On 8 Jan 2001, at 12:19, Fuhriman, Mark wrote:

> > -----Original Message-----
> > From: Jim Adney [mailto:jadney@vwtype3.org]

> > Try checking the TIMING of the spark for all 4 next time. 1 & 3
> > should look alike, timed to the timing marks, while 2 & 4 should
> > light up the wide molded spot on the pulley that is 180 deg from the
> I did that, and there is no cross firing.  Everything is "spot on".

Okay, good.

> The distributor contacts *do* fire the #1 and #3 together and
> #2/#4 together, right??

No, that's the problem here. More on this below.

> > Do all 4 of your injectors LOOK alike?
> Yes, they are all the same yellow color.

And do they all look alike. The Bosch ones have nice rounded corners, 
but there are some rather cheap knockoffs with squared-off yellow 
plastic that I don't trust.

> Maybe I can measure the voltages in turn at each injector connector
> and see if there are any differences... hmm..  Anyone know what
> voltage I should measure?  Should be the same voltage at all 4, right?

It will just be a pulse, so it's hard to say what you will measure. 
Still it should be pretty much the same on each injector.

> > Hmmm.... Yes, puzzling. Check the 10 digit Bosch number on the
> > brains; are they the same? Sometimes more than 1 OE number
> Same Bosch part numbers.  And they both have stickers on them
> indicating that they are Bosch-rebuilt units.  Maybe the brain swap
> just introduced another variable that I don't want.

Okay. I think it's possible that when Bosch rebuilt THIS brain they 
changed something that allowed the engine to continue to run, even 
though one of the trigger points was not working right. I've never 
seen this, but it's possible that they finally saw this as enough of 
a problem that they thought it deserved a fix.

The problem with this theory is that the 1&4 injectors and the 2&3 
injectors fire together, not 1&3. This would only be true, however, 
if the injectors are wired up correctly, so my guess is that the 
injector wiring is swapped on one side of the engine.

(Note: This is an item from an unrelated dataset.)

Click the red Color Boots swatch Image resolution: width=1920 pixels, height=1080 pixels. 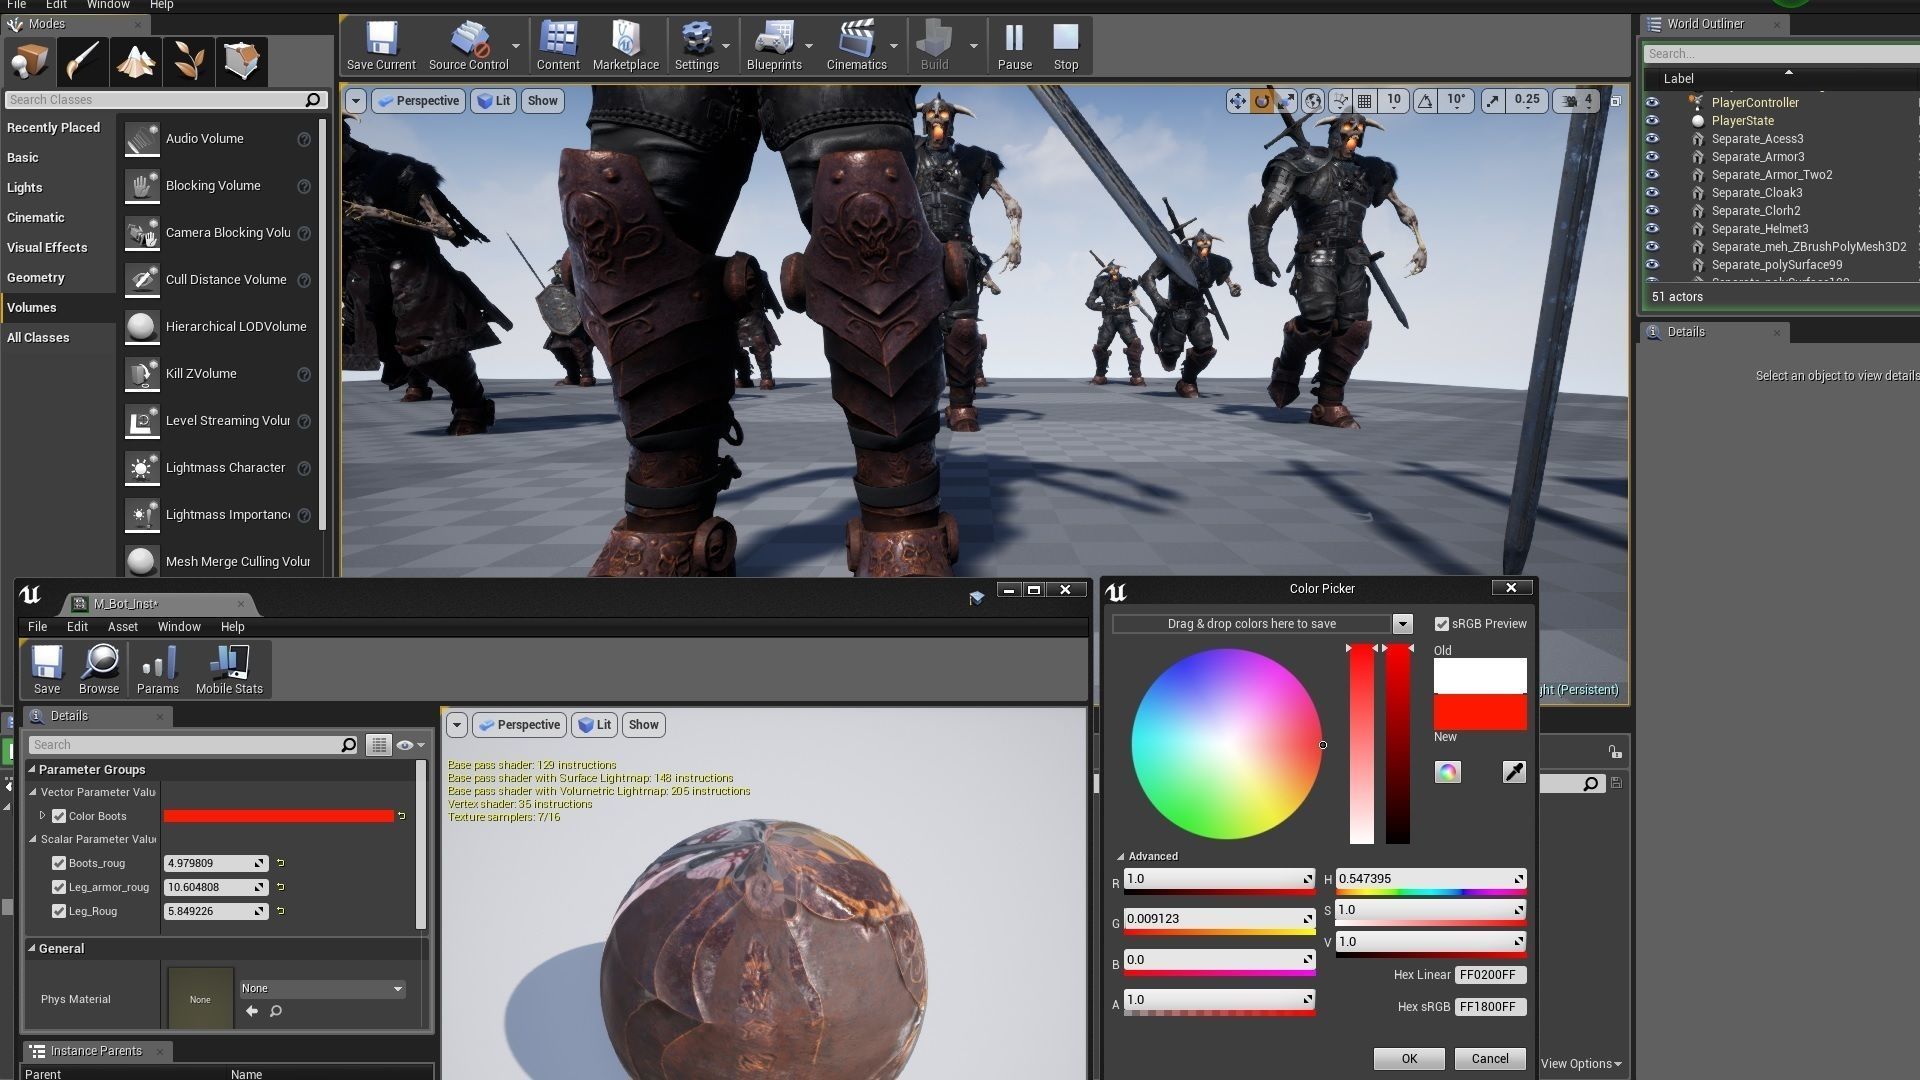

The boots on the injector wires were originally color coded. The 2 
front injectors have black boots (the same color as the rest of the 
FI connectors) while the rear injectors have grey boots. Since at 
least SOME of your boots are probably gone, here's the wiring list so 
you can trace it down. For each injector I list the cylinder #, wire 
# from the brain, and the ground wire #. I believe these numbers are 
the same for all years, except possibly for the grounds. The wire 
numbers are printed in small black letters near each end of the white 
wire and the first 25 numbers are the position of the connector that 
these connect to the brain. So in the worst case you can figure these 
out by tracing from the brain connector with a VOM.

These are the 69 numbers:

cyl 1	3	26
cyl 2	5	27
cyl 3	6	28
cyl 4	4	29

If you find that you have a pair swapped, then unswapping should get 
an appropriate pair to fail together, and it seems like that is going 
to point to the trigger points. Getting the plugs on the right 
injectors should also smooth out the cold idle.

If the wires are correct at the injectors then I would also check 
them at the brain, as they can rather easily fall out of the backside 
of the connector if you remove the handle, and it would be easy to 
put some back in the wrong slots. The numbers on the brain end are 
always easy to read and they should just be in order, 1-25.